* [EXERCICES]
1. Répondez aux questions suivantes d'après le texte sur le classement des chefs.
(a) Dans quel établissement se trouve le laboratoire d'Hervé This ?
(b) Quel magazine a désigné Heston Blumenthal « le meilleur chef du monde » ?
(c) Combien de sortes d'envie Jorge Luis Borges distingue-t-il ?
2. Réécrivez tout ce qui va de « Au fil des mois, Hervé » jusqu'à « à la méfiance. » dans le texte sur le classement des chefs, en remplaçant « passion » par « curiosité ».

Au fil des mois, Hervé This, créateur de la gastronomie moléculaire, vous fera partager sa passion de la science et de la cuisine. Sur un thème donné, il vous invitera à découvrir ses réflexions et les expériences qu'il a réalisées dans son laboratoire, au Collège de France, ou qui ont été réalisées lors des ateliers de gastronomie moléculaire. Il vous en expliquera les résultats et toutes les suggestions qui en découlent. Son objectif : donner à chaque chef l'envie de faire de la gastronomie moléculaire dans sa cuisine.

ON NE DISCUTE PAS DES GOÛTS

Refusez les classements stupides

Le 'plus grand cuisinier du monde' ? Une idée idiote qui doit nous inciter à la méfiance.

PAR HERVÉ THIS


Heston Blumenthal du Fat Duck à Bray près de Londres, a été désigné comme "le meilleur chef du monde" par le magazine britannique Restaurants.


Il est suivi de Ferran Adrià de El Bulli. Le classement des grands artistes a-t-il un sens ?

L'écrivain argentin Jorge Luis Borges (1899-1986) a écrit qu'il y avait deux sortes d'envie : la noire, qui pousse à détruire ce que l'on n'a pas et que l'on voudrait, et la blanche, qui pousse à construire, à mieux faire. Le rapport avec la cuisine ? Le magazine britannique Restaurants a organisé une réunion qui, à partir de l'avis de "plus de 600 chefs, critiques gastronomiques et restaurateurs", a décrété que The Fat Duck - le restaurant de mon ami Heston Blumenthal à Bray, près de l'aéroport de Londres - était le "meilleur du monde". Suivi par El Bulli, de mon autre ami Ferran Adrià. Les deux restaurants de mon ami Pierre Gagnaire (celui de la rue Balzac à Paris, et Sketch à Londres) sont dans la tête du classement, classement qui me remémore des déclarations de journalistes gastronomiques qui, il y a quelques années, décrétaient Joël Robuchon "plus grand cuisinier du monde", ou bien Alain Ducasse un peu après, ou bien encore Marc Veyrat, avec ses nombreuses étoiles… Dans les deux cas, le principe est le même : c'est le classement. Que vaut-il ? Regardons plus loin que ce qui est affiché.


Si vous préférez les framboises aux fraises, les fraises aux groseilles et les groseilles aux framboises…, finalement, que préférez-vous ? Les préférences ne sont pas 'transitives'.

La vérité ne se détermine pas démocratiquement
Tout d'abord, un classement fondé sur des préférences personnelles ne vaut rien : à quoi rimerait que l'on dise que la framboise est le meilleur des fruits ? C'est une préférence, personnelle, donc anecdotique : à quoi bon embêter le monde avec ? On m'objectera que le classement publié par la revue Restaurants fait intervenir plus de 600 personnes (lesquelles ?). Toutefois, même si la préférence fait l'objet d'un vote, ce dernier ne vaut que ce qu'il est, et il n'est pas nécessairement la vérité. Je suis évidemment un démocrate convaincu, mais, même si un million de personnes étaient opposées à la proposition mathématique 2 + 2 = 4, ce fait resterait juste. Les faits sont les faits, ce ne sont pas des opinions, et la vérité ne se détermine pas démocratiquement. Ce qui est bien pire, et qui sape de tels classements, c'est que les préférences ne sont pas 'transitives'.

* [DONNÉES FOURNIES]
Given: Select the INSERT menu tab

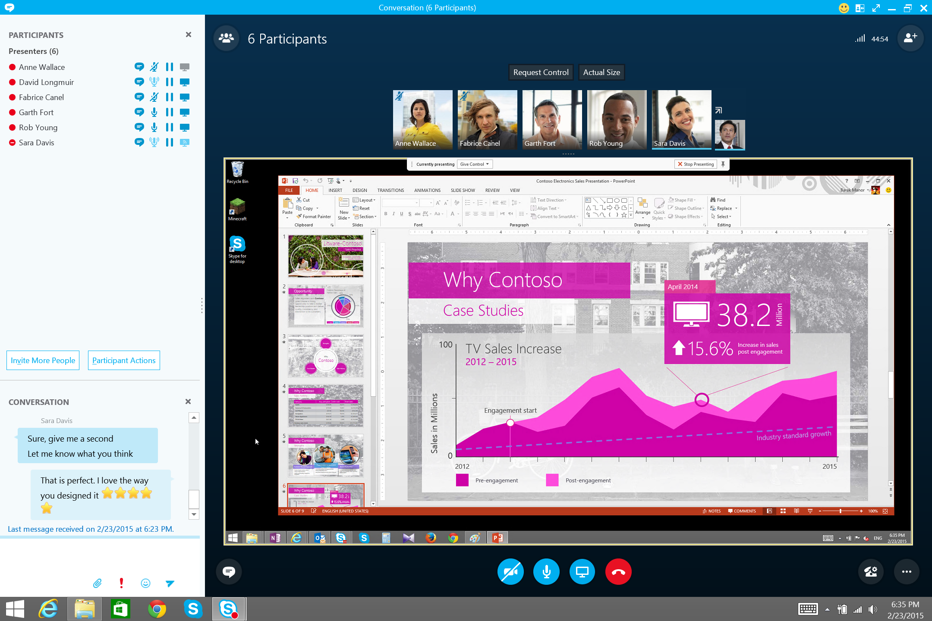Looking at the screenshot, I should coord(336,190).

* [RÉPONSES DANS L'ORDRE]
1.
(a) Au Collège de France.
(b) Le magazine britannique Restaurants.
(c) Deux : la noire et la blanche.

2.
Au fil des mois, Hervé This, créateur de la gastronomie moléculaire, vous fera partager sa curiosité de la science et de la cuisine. Sur un thème donné, il vous invitera à découvrir ses réflexions et les expériences qu'il a réalisées dans son laboratoire, au Collège de France, ou qui ont été réalisées lors des ateliers de gastronomie moléculaire. Il vous en expliquera les résultats et toutes les suggestions qui en découlent. Son objectif : donner à chaque chef l'envie de faire de la gastronomie moléculaire dans sa cuisine.

ON NE DISCUTE PAS DES GOÛTS

Refusez les classements stupides

Le 'plus grand cuisinier du monde' ? Une idée idiote qui doit nous inciter à la méfiance.